By Daniel Patrick Welch
SALEM--A landmark Salem eatery was all abuzz Thursday night as word spread throughout the small crowd at Major Magleashe's about a once-an-eternity celebrity guest. Regular patrons Dan Welch and Julia Nambalirwa-Lugudde confirmed the rumors that Jesus Christ had chosen the intimate setting for his Last Supper.
"I mean, they said no pictures, but hey, it's not every day that the Son of Man is sitting a few tables away," said Welch when interviewed for this piece and urged to tell us what's happening. The couple voiced concern that their blurry picture of the King of Kings would be met by disbelief from skeptics. Still, they vowed to add the photo of The Chosen One to their famous collection of photos of the Loch Ness Monster, Bigfoot and other rare appearances. "Don't forget the face of the Virgin Mary from that grilled cheese sandwich in the diner in Peoria," added his wife Julia.
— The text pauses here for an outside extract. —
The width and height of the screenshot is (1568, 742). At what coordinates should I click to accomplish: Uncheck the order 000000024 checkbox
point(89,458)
The couple also seemed confident that their minor sin would be forgiven, if not by the establishment, then certainly by the Light of the World himself. "He's The Nazarene," said Nambalirwa-Lugudde. "I mean he kind of, like, has to, right?"
Staff and patrons alike were taken aback, but deeply honored, that the Hero Born of Woman would chose 'Major's,' as it is universally known among locals, for his traditional final meal. "Look, he's the Alpha and Omega, right? We're not going to tell the Lamb of God there's no room at the inn or anything like that," said one of the owners. "But we're still under the six-foot rule, so we fill to capacity very quickly."
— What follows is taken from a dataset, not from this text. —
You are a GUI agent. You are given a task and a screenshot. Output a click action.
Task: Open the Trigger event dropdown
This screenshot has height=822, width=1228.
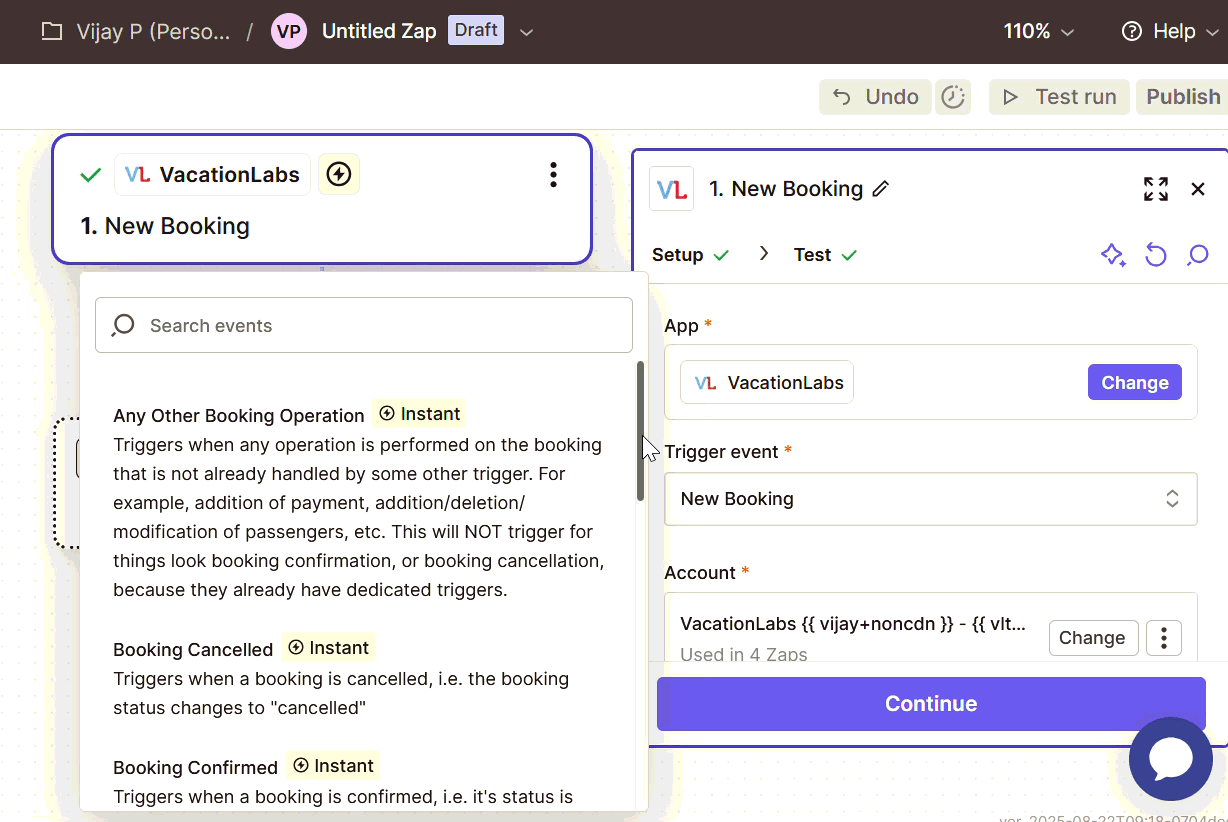930,499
Staff were understandably tight-lipped about having a guest as famous as God The Son on an otherwise uneventful Thursday night--not only nervous about attracting attention but also how COVID guidelines might spoil the visit for The Christ. One patron chimed in "Yeah, it's hard especially these days. You can't really accommodate a 13-top. Especially when they're all sitting on one side of the table."
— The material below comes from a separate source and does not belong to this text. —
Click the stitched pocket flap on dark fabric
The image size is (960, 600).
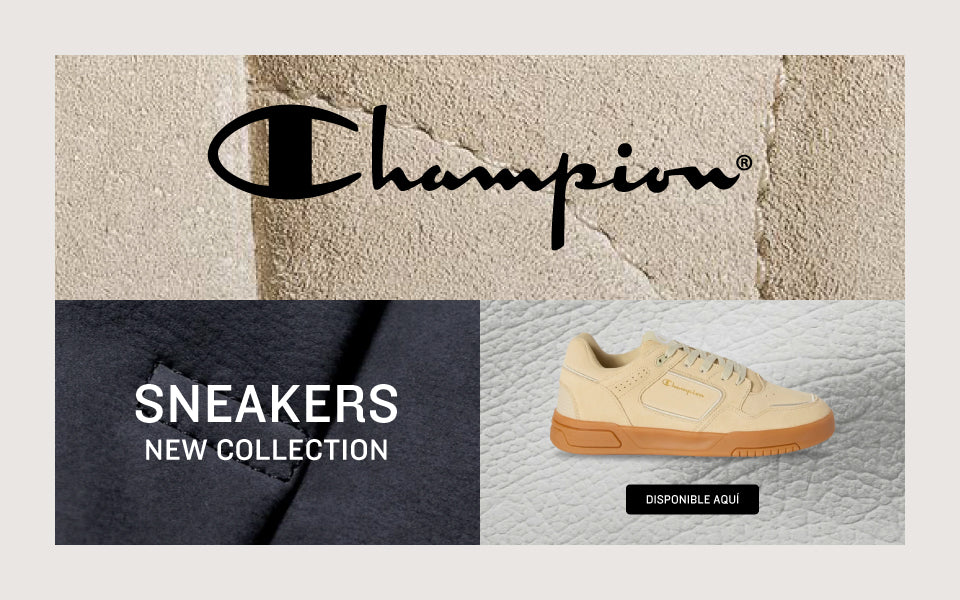coord(227,422)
In the end (well, almost), Jesu settled in at a four top in the back, away from the action, as if hiding his light under a bushel. Staff busily shooed away nosy diners, but Welch is convinced they meant no disrespect for the Resurrection and the Life. "People here are the salt of the earth," he insisted. "Good, good people. We have politicians, mayors past and present, basically anybody who is anybody comes to Majors. People take it in stride, even when it is the Son of the Most High."